(INFORMATION PROVIDED Opens)

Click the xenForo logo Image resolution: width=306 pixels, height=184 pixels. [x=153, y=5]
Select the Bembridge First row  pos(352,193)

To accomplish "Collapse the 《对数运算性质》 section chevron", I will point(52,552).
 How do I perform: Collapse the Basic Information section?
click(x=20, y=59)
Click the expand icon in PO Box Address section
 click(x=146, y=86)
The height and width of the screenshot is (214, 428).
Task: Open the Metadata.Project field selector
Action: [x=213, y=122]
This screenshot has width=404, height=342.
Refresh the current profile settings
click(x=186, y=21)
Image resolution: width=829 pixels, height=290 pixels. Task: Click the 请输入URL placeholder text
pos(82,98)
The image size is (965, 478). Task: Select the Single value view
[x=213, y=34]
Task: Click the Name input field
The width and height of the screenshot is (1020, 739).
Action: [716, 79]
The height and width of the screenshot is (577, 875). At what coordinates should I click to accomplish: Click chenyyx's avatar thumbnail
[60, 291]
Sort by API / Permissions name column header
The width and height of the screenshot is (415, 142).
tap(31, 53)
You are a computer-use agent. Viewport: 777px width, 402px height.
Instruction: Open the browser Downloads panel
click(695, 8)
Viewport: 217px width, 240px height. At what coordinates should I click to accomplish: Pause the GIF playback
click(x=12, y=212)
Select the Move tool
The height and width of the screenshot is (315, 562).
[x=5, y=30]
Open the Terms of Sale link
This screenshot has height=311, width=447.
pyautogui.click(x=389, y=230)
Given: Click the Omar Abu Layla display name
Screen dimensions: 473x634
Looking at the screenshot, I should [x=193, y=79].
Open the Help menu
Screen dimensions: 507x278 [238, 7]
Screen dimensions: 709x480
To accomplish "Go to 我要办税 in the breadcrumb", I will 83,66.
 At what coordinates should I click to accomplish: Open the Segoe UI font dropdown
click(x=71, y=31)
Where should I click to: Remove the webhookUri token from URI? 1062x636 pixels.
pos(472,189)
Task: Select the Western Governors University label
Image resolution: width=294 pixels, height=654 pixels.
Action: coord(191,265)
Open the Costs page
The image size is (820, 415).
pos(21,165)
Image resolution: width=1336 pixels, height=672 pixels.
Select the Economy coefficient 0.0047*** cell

(INFORMATION PROVIDED Closes)

Exactness is what counts here: write out every record again.

Click the xenForo logo Image resolution: width=306 pixels, height=184 pixels. [x=153, y=5]
Select the Bembridge First row  pos(352,193)

To accomplish "Collapse the 《对数运算性质》 section chevron", I will point(52,552).
 How do I perform: Collapse the Basic Information section?
click(x=20, y=59)
Click the expand icon in PO Box Address section
 click(x=146, y=86)
The height and width of the screenshot is (214, 428).
Task: Open the Metadata.Project field selector
Action: [x=213, y=122]
This screenshot has width=404, height=342.
Refresh the current profile settings
click(x=186, y=21)
Image resolution: width=829 pixels, height=290 pixels. Task: Click the 请输入URL placeholder text
pos(82,98)
The image size is (965, 478). Task: Select the Single value view
[x=213, y=34]
Task: Click the Name input field
The width and height of the screenshot is (1020, 739).
Action: [716, 79]
The height and width of the screenshot is (577, 875). At what coordinates should I click to accomplish: Click chenyyx's avatar thumbnail
[60, 291]
Sort by API / Permissions name column header
The width and height of the screenshot is (415, 142).
tap(31, 53)
You are a computer-use agent. Viewport: 777px width, 402px height.
Instruction: Open the browser Downloads panel
click(695, 8)
Viewport: 217px width, 240px height. At what coordinates should I click to accomplish: Pause the GIF playback
click(x=12, y=212)
Select the Move tool
The height and width of the screenshot is (315, 562).
[x=5, y=30]
Open the Terms of Sale link
This screenshot has height=311, width=447.
pyautogui.click(x=389, y=230)
Given: Click the Omar Abu Layla display name
Screen dimensions: 473x634
Looking at the screenshot, I should [x=193, y=79].
Open the Help menu
Screen dimensions: 507x278 [238, 7]
Screen dimensions: 709x480
To accomplish "Go to 我要办税 in the breadcrumb", I will 83,66.
 At what coordinates should I click to accomplish: Open the Segoe UI font dropdown
click(x=71, y=31)
Where should I click to: Remove the webhookUri token from URI? 1062x636 pixels.
pos(472,189)
Task: Select the Western Governors University label
Image resolution: width=294 pixels, height=654 pixels.
Action: coord(191,265)
Open the Costs page
The image size is (820, 415).
pos(21,165)
Image resolution: width=1336 pixels, height=672 pixels.
Select the Economy coefficient 0.0047*** cell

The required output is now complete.